=== What is asked ===
A – Could you reproduce, word for word, everything in the entry on the Persian Immortals from "The Immortals played" down to "local resident, Ephialtes."?
B – Would you write the next stretch of the entry on the Persian Immortals, picking up right after its final sentence?

=== Source excerpt ===
----
IMMORTALS

 

IMMORTALS (Gk. athánatoi), name of a corps of 10,000 Persian élite infantry soldiers in Herodotus (7.83.1, 211.1; 8.113.2). The later attestations in Athenaios (q.v.), Deipnosophistai 12.514c (who is quoting Heracleides of Cumae); Hesychius, Lexicon s.v. (with the erroneous definition as a “cavalry detachment”); Procopius (1.14.31); and other sources obviously derive from Herodotus’s usage, whereas Dio Cassius (52.27.1) used athánatoi, with reference to Rome, for a standing army (FIGURE 1).

All three passages of Herodotus are in connection with Xerxes’ campaign against Greece in 480–479 B.C.E. After having enumerated the generals of the six main corps of the Persian infantry (termed stratoû toû pezoû, 7.82), the historian mentions lastly, and as though in addition, Hydarnes (q.v., OPers. Vidṛna-), son of Hydarnes (the father evidently being identical with one of the six helpers of Darius against Gaumata in 522 B.C.E.), as the leader of the 10,000 select Persian troops called “the Immortals” (7.83.1). He continues, explaining this name with the following words: “When any one of them left the number incomplete, whether by force of death or of sickness, a substitute was appointed, so that they never were more or less than 10,000 men.” That the following information (7.83.2) on the “Persians” and all their gold jewelry, the carriages with their concubines, the large domestic staff, and the separate food transport is especially in regard to those Immortals, is in my opinion not clear from Herodotus’s words.

The Immortals played a particular part in the fighting at the pass of Thermopylae (see Hignett, pp. 143 ff., 361 ff.). There those Persians were brought into action (7.211.1) “whom the King called the Immortals and the leader of whom was Hydarnes,” but without success at the pass itself, until they turned the Spartans’ position by use of a mountain path called Anopaia, thanks to an act of betrayal by a local resident, Ephialtes.
----
=== Data provided ===
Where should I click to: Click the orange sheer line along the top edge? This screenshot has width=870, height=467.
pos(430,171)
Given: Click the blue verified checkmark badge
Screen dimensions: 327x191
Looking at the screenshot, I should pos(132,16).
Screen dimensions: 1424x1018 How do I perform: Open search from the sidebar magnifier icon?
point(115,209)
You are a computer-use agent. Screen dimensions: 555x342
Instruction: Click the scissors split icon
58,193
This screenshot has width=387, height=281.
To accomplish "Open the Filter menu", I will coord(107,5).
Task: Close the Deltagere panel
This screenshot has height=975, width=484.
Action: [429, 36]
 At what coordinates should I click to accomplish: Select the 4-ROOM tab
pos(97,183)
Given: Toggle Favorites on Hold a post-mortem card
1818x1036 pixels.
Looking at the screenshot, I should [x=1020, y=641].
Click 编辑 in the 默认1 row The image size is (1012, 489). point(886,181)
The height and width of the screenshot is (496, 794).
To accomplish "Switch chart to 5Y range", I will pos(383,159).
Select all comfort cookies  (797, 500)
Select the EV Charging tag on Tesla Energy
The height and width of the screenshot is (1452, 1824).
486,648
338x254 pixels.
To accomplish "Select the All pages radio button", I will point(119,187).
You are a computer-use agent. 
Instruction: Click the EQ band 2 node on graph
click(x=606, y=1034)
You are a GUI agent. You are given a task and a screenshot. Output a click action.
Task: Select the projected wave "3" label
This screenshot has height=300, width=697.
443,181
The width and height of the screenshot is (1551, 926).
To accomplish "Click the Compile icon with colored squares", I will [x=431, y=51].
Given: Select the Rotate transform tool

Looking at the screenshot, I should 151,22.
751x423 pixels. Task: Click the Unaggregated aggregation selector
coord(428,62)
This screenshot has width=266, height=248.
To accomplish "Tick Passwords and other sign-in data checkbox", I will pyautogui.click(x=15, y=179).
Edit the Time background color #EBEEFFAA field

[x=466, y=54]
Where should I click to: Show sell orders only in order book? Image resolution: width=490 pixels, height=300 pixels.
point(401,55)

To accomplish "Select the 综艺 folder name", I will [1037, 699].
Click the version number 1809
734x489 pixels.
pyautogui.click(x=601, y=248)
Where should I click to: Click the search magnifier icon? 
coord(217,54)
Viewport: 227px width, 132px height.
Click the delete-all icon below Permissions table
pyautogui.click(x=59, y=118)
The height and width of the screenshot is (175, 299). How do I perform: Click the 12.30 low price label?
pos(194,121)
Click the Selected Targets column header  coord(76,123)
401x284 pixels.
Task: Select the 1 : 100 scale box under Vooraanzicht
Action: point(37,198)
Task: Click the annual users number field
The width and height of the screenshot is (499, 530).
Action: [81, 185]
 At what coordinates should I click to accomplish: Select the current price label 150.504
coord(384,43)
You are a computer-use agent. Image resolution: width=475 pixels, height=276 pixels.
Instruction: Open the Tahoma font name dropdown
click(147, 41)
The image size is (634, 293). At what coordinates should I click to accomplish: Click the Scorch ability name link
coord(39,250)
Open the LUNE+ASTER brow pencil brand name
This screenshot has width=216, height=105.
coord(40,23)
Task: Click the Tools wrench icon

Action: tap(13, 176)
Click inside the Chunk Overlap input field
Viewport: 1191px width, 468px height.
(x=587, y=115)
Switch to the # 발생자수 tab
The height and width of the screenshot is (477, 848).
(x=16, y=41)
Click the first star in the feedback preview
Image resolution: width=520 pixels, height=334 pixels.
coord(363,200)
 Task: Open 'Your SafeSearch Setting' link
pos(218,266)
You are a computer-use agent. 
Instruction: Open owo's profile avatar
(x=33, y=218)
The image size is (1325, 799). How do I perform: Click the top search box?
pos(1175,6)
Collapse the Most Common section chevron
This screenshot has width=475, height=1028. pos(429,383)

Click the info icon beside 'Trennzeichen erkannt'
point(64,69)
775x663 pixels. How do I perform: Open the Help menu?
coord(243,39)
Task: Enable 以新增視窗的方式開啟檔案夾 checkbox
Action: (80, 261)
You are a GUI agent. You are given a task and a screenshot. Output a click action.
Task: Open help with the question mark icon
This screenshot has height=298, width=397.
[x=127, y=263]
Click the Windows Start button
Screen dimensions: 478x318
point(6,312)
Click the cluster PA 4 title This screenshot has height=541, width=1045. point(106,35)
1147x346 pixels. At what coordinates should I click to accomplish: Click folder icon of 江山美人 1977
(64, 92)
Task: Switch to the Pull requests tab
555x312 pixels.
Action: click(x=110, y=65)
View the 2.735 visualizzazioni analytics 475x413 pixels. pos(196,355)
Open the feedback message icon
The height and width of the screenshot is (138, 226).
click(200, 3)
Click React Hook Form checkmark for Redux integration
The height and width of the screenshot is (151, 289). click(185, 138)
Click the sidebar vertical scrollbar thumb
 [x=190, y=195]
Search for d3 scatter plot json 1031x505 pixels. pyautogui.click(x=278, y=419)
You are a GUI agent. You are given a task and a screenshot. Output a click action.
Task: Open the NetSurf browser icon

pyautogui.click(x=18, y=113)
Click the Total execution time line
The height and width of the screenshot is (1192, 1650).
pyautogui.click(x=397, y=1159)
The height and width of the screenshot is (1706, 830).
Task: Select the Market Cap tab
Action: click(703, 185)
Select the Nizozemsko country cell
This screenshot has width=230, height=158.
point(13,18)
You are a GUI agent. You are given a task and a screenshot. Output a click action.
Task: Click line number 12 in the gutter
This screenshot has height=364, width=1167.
----
=== Answers provided ===
A –
The Immortals played a particular part in the fighting at the pass of Thermopylae (see Hignett, pp. 143 ff., 361 ff.). There those Persians were brought into action (7.211.1) “whom the King called the Immortals and the leader of whom was Hydarnes,” but without success at the pass itself, until they turned the Spartans’ position by use of a mountain path called Anopaia, thanks to an act of betrayal by a local resident, Ephialtes.

B –
As Xerxes began his withdrawal after the Persian defeat at Salamis, Mardonius, in order to continue the campaign in the following spring, chose first “all the so-called Immortals, without their leader Hydarnes, for he did not want to leave the king” (8.113.2). However, since the Immortals are never mentioned in connection with the operations of the year 479 B.C.E., it is quite probable that they returned to Asia together with Hydarnes and the king (as his bodyguard) and that the information given by Herodotus is simply wrong (cf. Hignett, p. 267).

Although the word athánatoi is not used in Herodotus (7.41.1), everybody is in agreement that this Persian (rather Iranian or simply royal) élite corps is alluded to in the description of the Persian army’s march from Sardis to the Hellespont. Among the troops following Xerxes there are mentioned “10,000 foot soldiers, chosen from the rest of the Persians” (7.41.1); “1,000 of them had spears with golden pomegranates at the lower end; they encircled the others all around, and the 9,000 on the inside of them had silver pomegranates” (7.41.2). Not only this account, which lists several other units of 1,000 or 10,000 men, but also some other reports found in Greek sources are somewhat confused, so that not every corps of 10,000 élite soldiers mentioned by some Greek author must be identified with the Immortals without hesitation.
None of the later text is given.